The fund will also provide £2 billion of long term funding for infrastructure. This will be used to unlocking a pipe line of up to 200,000 homes over the longer term – with the emphasis on developments on brownfield land (see below). As is often the case with government announcements of “new” funds, £1.2bn of this £2bn had been previously announced as the Large Sites Infrastructure Fund in 2015.  

2. Accelerated Construction 

The Accelerated Construction project will be paid for through £2 billion of new public sector net borrowing but is expected to deliver value uplift for the Government in the long term. 

Government intends to use this money to step in to address “failures in the market”. They have stated thattraditional housebuilders take too long to build houses – so Government will take direct action, using surplus public land to build faster, including by encouraging new developers with different models into housebuilding, and to support SMEs”. 

Sites within the Government’s portfolio which can be built on by 2020 will be identified, and the Government will work with local authorities to help them bring forward their own sites. Government will deliver outline planning permission and undertake the costs of some remediation work to reduce development risks on their sites, and offer support to local authorities to do the same on theirs. 

This commitment builds on the public sector land release programme utilising direct commissioning, originally announced by David Cameron in January 2016.

Government will diversify the market by partnering with new entrants, SMEs, custom builders, specialist PRS schemes and offsite manufacturers that, they believe, can build out sites at up to twice the rate a traditional developer might. By using public land better, for example as equity, rather than expecting an upfront receipt, Government intends to lower developer risk and overcome issues with access to finance. 

3. Urban Regeneration 

The announcement focusses heavily on proposed changes to the planning system that have been previously consulted on or are contained within the Housing and Planning Act 2016. While there is a focus on bringing forward brownfield sites for redevelopment there is no return to a “brownfield first” strategy, either explicit or implied. 
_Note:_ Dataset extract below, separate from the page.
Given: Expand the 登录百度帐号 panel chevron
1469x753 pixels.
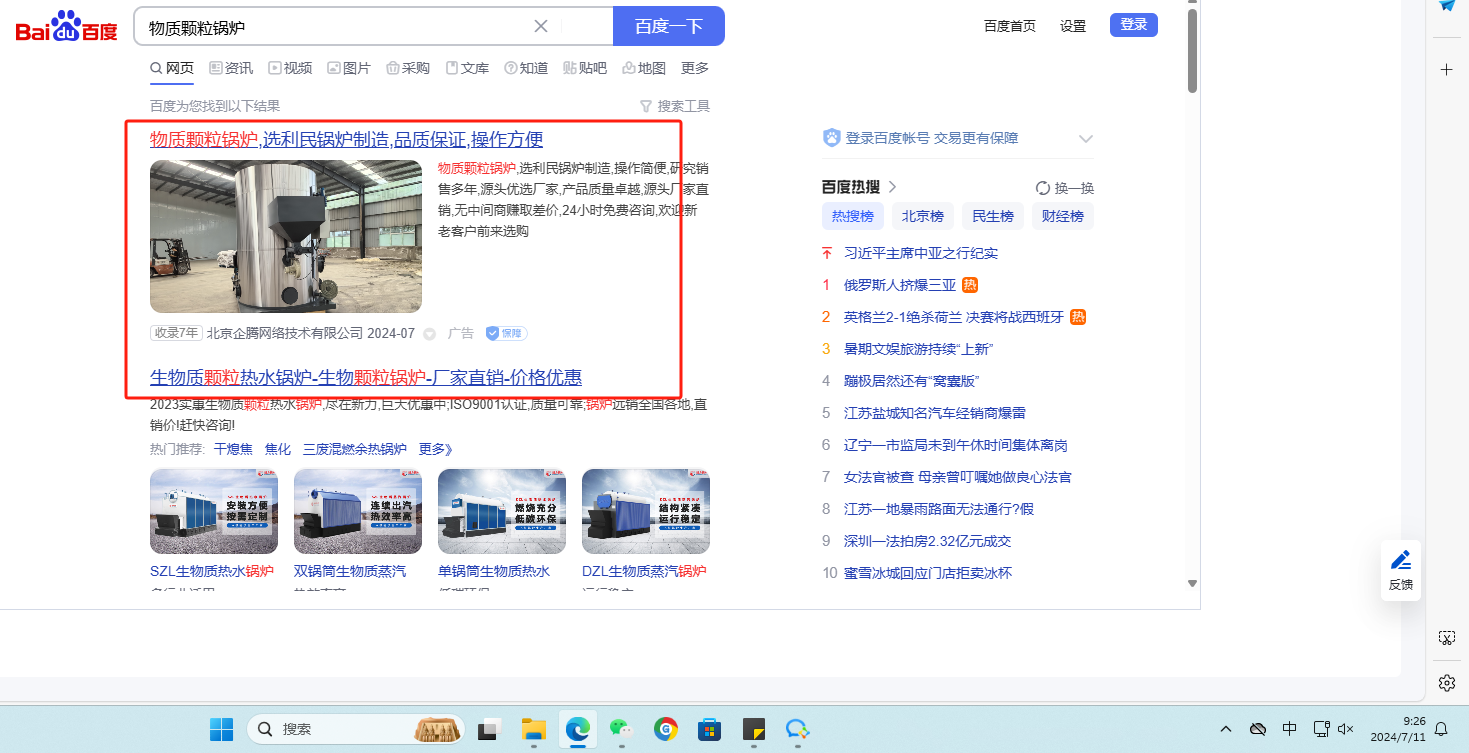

The announcement to “strengthen national planning policy to create a “de facto” presumption in favour of housing on suitable brownfield land and to drive up density levels in high demand areas while ensuring that developments are well-designed and respect the character of the local area” is not yet clearly explained in any further detail. However, the fact that the government believes that this could deliver an additional 25,000 new homes by 2021 suggests that it is not as extensive as a blanket presumption in favour of brownfield land within built up areas for which the HBF has been lobbying.

The proposal to allow local planning authorities to grant permission in principle on sites suitable for housing-led development identified in the new Brownfield Registers is a clear sign that the government are committed to the implementation of various parts of the Housing and Planning Act 2016 relating to both initiatives and reflects HBF representations that sites on Brownfield Registers should have Permission in Principle. This, the government claims, will make development of up to 140,000 homes per annum on brownfield land less risky for developers.   

The government has also announced that it will build on recent permitted development rights allowing conversion of offices to residential development, by extending the right to allow for demolition of the offices and replacement with housing on a like-for-like basis.  

This move was announced by the previous Planning Minister, Brandon Lewis when making the permitted development right permanent in October 2015. However, details of how this will work in practice have not yet been announced and whilst HBF is positive about the move we have offered to work with advisers and officials to determine the rules for what will be considered within the definition of “like-for-like”.